***** Information supplied *****

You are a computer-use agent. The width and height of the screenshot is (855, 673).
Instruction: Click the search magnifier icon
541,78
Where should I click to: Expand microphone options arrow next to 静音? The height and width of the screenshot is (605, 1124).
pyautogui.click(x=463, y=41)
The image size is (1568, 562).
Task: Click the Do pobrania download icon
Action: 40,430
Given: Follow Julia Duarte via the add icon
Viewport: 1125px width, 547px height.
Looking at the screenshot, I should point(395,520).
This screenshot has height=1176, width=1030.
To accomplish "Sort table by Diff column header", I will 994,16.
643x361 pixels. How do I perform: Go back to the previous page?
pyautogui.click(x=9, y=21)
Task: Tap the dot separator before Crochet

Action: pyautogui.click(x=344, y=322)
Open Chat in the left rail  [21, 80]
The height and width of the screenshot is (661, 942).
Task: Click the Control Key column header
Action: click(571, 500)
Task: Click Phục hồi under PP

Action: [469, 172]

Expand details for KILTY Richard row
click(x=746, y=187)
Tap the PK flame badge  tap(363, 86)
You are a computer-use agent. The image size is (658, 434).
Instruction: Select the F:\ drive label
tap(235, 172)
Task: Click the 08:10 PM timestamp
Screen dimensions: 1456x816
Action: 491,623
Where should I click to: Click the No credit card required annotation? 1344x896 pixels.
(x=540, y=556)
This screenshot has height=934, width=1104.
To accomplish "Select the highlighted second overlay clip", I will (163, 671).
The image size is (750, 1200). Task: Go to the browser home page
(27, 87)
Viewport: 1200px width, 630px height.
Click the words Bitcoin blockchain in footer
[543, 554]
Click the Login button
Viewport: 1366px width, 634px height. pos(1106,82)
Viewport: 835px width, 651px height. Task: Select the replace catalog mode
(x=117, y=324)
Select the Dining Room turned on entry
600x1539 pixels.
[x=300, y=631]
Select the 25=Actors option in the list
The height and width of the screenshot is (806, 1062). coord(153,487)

*****

* Exercise directions
Write every record out again, letter for letter.

* Solution to this problem
You are a computer-use agent. The width and height of the screenshot is (855, 673).
Instruction: Click the search magnifier icon
541,78
Where should I click to: Expand microphone options arrow next to 静音? The height and width of the screenshot is (605, 1124).
pyautogui.click(x=463, y=41)
The image size is (1568, 562).
Task: Click the Do pobrania download icon
Action: 40,430
Given: Follow Julia Duarte via the add icon
Viewport: 1125px width, 547px height.
Looking at the screenshot, I should point(395,520).
This screenshot has height=1176, width=1030.
To accomplish "Sort table by Diff column header", I will 994,16.
643x361 pixels. How do I perform: Go back to the previous page?
pyautogui.click(x=9, y=21)
Task: Tap the dot separator before Crochet

Action: pyautogui.click(x=344, y=322)
Open Chat in the left rail  [21, 80]
The height and width of the screenshot is (661, 942).
Task: Click the Control Key column header
Action: click(571, 500)
Task: Click Phục hồi under PP

Action: [469, 172]

Expand details for KILTY Richard row
click(x=746, y=187)
Tap the PK flame badge  tap(363, 86)
You are a computer-use agent. The image size is (658, 434).
Instruction: Select the F:\ drive label
tap(235, 172)
Task: Click the 08:10 PM timestamp
Screen dimensions: 1456x816
Action: 491,623
Where should I click to: Click the No credit card required annotation? 1344x896 pixels.
(x=540, y=556)
This screenshot has height=934, width=1104.
To accomplish "Select the highlighted second overlay clip", I will (163, 671).
The image size is (750, 1200). Task: Go to the browser home page
(27, 87)
Viewport: 1200px width, 630px height.
Click the words Bitcoin blockchain in footer
[543, 554]
Click the Login button
Viewport: 1366px width, 634px height. pos(1106,82)
Viewport: 835px width, 651px height. Task: Select the replace catalog mode
(x=117, y=324)
Select the Dining Room turned on entry
600x1539 pixels.
[x=300, y=631]
Select the 25=Actors option in the list
The height and width of the screenshot is (806, 1062). coord(153,487)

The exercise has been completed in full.